■ **Task directions**: Reproduce the material below, starting at the line that contains "Task: Switch to Update options in sidebar" and stopping after the line that contains "Action: [117, 136]", and add 19 to every coordinate in the answers. Leave out the pictures.

■ **Entries provided**:
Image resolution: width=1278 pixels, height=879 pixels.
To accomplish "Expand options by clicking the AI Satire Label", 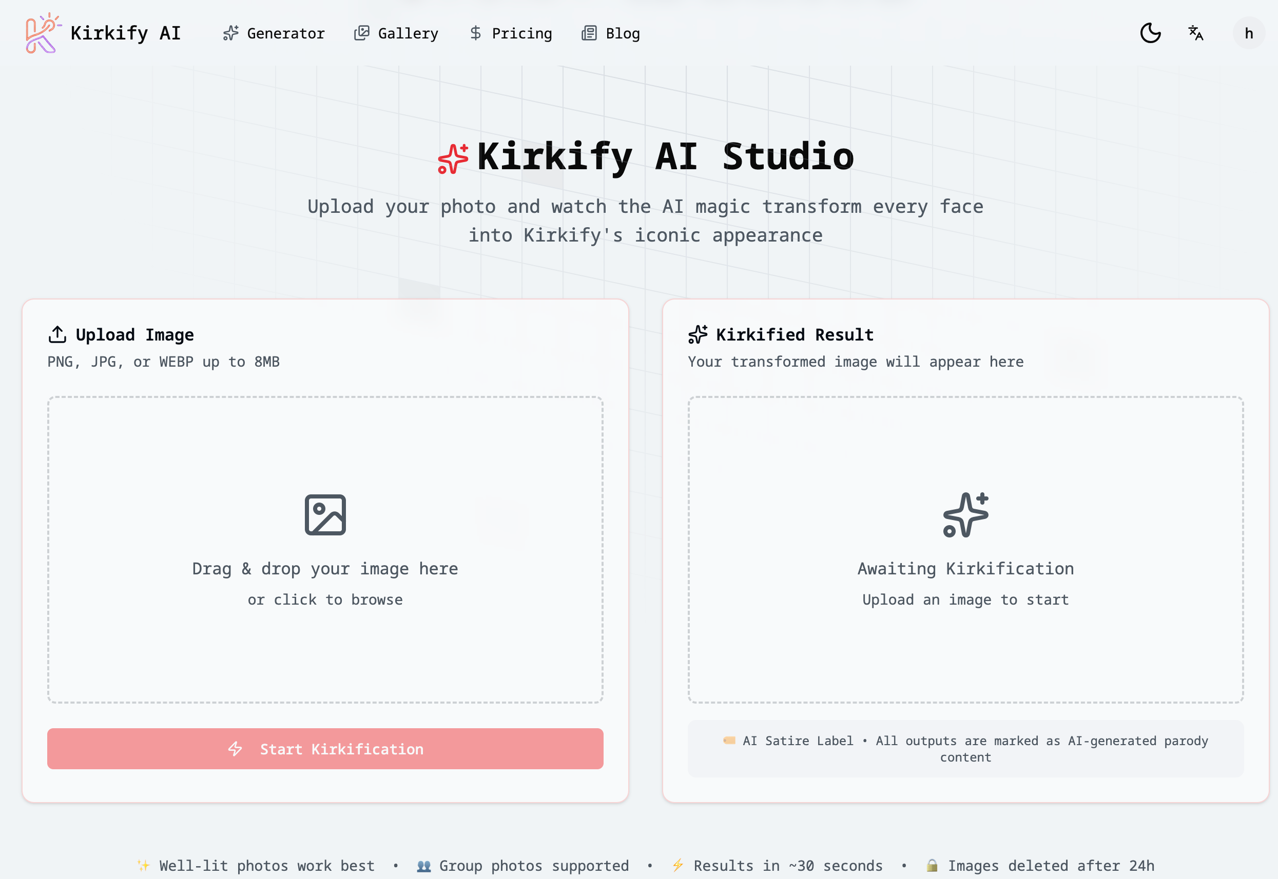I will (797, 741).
==
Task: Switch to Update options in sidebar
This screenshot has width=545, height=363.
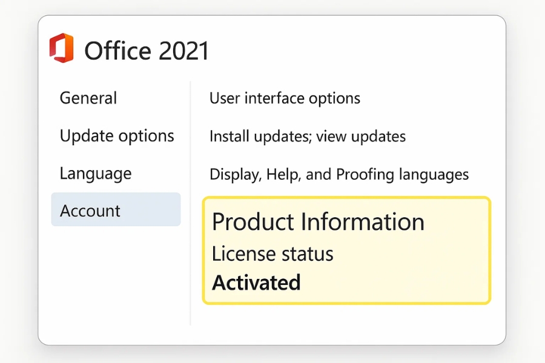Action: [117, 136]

■ **The result**:
Task: Switch to Update options in sidebar
This screenshot has width=545, height=363.
Action: [136, 155]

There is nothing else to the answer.